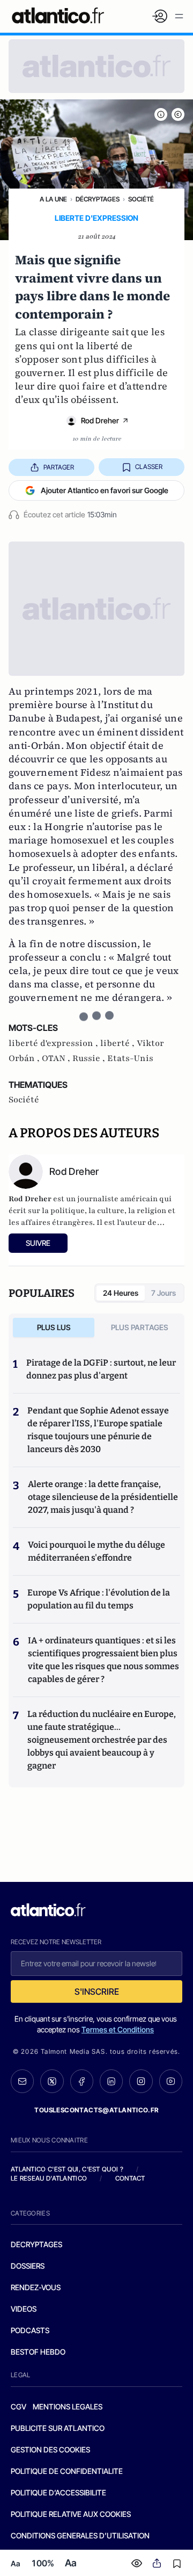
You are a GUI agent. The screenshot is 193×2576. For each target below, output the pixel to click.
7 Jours (163, 1292)
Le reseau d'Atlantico (49, 2178)
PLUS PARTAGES (139, 1327)
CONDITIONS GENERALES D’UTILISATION (80, 2535)
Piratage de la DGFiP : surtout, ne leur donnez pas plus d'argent (101, 1369)
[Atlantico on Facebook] (81, 2081)
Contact (130, 2178)
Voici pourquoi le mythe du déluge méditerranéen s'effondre (96, 1551)
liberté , (118, 1043)
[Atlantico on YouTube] (170, 2080)
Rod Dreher (100, 420)
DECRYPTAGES (36, 2244)
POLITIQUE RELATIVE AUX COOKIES (71, 2514)
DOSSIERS (27, 2265)
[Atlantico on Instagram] (140, 2080)
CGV (18, 2406)
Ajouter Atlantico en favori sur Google (104, 490)
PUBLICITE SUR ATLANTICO (58, 2428)
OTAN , (57, 1058)
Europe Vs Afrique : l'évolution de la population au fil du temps (98, 1599)
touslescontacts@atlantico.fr (96, 2110)
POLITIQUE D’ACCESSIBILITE (58, 2492)
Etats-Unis (130, 1058)
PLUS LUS (54, 1327)
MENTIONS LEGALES (67, 2406)
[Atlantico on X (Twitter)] (51, 2081)
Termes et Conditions (117, 2029)
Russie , (89, 1058)
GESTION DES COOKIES (50, 2449)
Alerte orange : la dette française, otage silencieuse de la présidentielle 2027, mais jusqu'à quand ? (103, 1497)
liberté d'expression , (54, 1043)
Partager (58, 467)
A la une (53, 199)
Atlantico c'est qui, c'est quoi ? (67, 2169)
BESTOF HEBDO (38, 2351)
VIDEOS (23, 2308)
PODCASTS (30, 2330)
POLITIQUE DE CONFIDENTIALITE (67, 2471)
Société (141, 199)
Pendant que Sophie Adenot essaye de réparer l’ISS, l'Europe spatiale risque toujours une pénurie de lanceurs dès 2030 (98, 1429)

The problem: If a line in the records above holds the string "POLITIQUE", copy it.

Completed exercise:
POLITIQUE RELATIVE AUX COOKIES (71, 2514)
POLITIQUE D’ACCESSIBILITE (58, 2492)
POLITIQUE DE CONFIDENTIALITE (67, 2471)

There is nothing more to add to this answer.